Please render the material below as a numbered list with one line per item, dropping any blank lines.

Exercise materials:
---

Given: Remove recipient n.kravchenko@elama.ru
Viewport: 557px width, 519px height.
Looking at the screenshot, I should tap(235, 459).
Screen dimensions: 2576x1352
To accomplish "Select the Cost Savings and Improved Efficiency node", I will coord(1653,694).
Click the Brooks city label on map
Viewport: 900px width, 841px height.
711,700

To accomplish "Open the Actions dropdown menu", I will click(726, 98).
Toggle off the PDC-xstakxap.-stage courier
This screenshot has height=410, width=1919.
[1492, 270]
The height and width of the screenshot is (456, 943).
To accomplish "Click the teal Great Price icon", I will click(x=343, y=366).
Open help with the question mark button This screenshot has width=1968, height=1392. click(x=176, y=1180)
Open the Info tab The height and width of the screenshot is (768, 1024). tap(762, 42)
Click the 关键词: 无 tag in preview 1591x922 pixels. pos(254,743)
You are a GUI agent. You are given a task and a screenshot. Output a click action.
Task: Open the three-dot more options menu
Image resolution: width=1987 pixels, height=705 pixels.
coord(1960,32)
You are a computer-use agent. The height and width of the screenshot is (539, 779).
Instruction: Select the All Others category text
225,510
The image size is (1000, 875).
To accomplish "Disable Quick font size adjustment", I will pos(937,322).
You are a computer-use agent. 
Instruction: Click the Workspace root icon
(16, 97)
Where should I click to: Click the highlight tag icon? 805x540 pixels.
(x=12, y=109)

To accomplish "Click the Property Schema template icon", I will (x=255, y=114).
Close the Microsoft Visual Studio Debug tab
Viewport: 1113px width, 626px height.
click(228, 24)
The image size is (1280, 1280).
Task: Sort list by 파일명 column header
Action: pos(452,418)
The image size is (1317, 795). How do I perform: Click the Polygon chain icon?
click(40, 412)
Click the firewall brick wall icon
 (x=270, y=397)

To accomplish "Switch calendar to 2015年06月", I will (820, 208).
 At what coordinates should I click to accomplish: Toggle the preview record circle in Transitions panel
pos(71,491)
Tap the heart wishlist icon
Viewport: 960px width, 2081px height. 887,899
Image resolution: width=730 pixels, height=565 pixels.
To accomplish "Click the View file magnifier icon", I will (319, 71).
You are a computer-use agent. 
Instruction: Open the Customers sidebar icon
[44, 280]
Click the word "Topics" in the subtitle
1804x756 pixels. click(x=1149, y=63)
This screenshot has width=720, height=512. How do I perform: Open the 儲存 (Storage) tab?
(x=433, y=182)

---

Output below:
1. Given: Remove recipient n.kravchenko@elama.ru
2. Viewport: 557px width, 519px height.
3. Looking at the screenshot, I should tap(235, 459).
4. Screen dimensions: 2576x1352
5. To accomplish "Select the Cost Savings and Improved Efficiency node", I will coord(1653,694).
6. Click the Brooks city label on map
7. Viewport: 900px width, 841px height.
8. 711,700
9. To accomplish "Open the Actions dropdown menu", I will click(726, 98).
10. Toggle off the PDC-xstakxap.-stage courier
11. This screenshot has height=410, width=1919.
12. [1492, 270]
13. The height and width of the screenshot is (456, 943).
14. To accomplish "Click the teal Great Price icon", I will click(x=343, y=366).
15. Open help with the question mark button This screenshot has width=1968, height=1392. click(x=176, y=1180)
16. Open the Info tab The height and width of the screenshot is (768, 1024). tap(762, 42)
17. Click the 关键词: 无 tag in preview 1591x922 pixels. pos(254,743)
18. You are a GUI agent. You are given a task and a screenshot. Output a click action.
19. Task: Open the three-dot more options menu
20. Image resolution: width=1987 pixels, height=705 pixels.
21. coord(1960,32)
22. You are a computer-use agent. The height and width of the screenshot is (539, 779).
23. Instruction: Select the All Others category text
24. 225,510
25. The image size is (1000, 875).
26. To accomplish "Disable Quick font size adjustment", I will pos(937,322).
27. You are a computer-use agent. 
28. Instruction: Click the Workspace root icon
29. (16, 97)
30. Where should I click to: Click the highlight tag icon? 805x540 pixels.
31. (x=12, y=109)
32. To accomplish "Click the Property Schema template icon", I will (x=255, y=114).
33. Close the Microsoft Visual Studio Debug tab
34. Viewport: 1113px width, 626px height.
35. click(228, 24)
36. The image size is (1280, 1280).
37. Task: Sort list by 파일명 column header
38. Action: pos(452,418)
39. The image size is (1317, 795). How do I perform: Click the Polygon chain icon?
40. click(40, 412)
41. Click the firewall brick wall icon
42.  (x=270, y=397)
43. To accomplish "Switch calendar to 2015年06月", I will (820, 208).
44.  At what coordinates should I click to accomplish: Toggle the preview record circle in Transitions panel
45. pos(71,491)
46. Tap the heart wishlist icon
47. Viewport: 960px width, 2081px height. 887,899
48. Image resolution: width=730 pixels, height=565 pixels.
49. To accomplish "Click the View file magnifier icon", I will (319, 71).
50. You are a computer-use agent. 
51. Instruction: Open the Customers sidebar icon
52. [44, 280]
53. Click the word "Topics" in the subtitle
54. 1804x756 pixels. click(x=1149, y=63)
55. This screenshot has width=720, height=512. How do I perform: Open the 儲存 (Storage) tab?
56. (x=433, y=182)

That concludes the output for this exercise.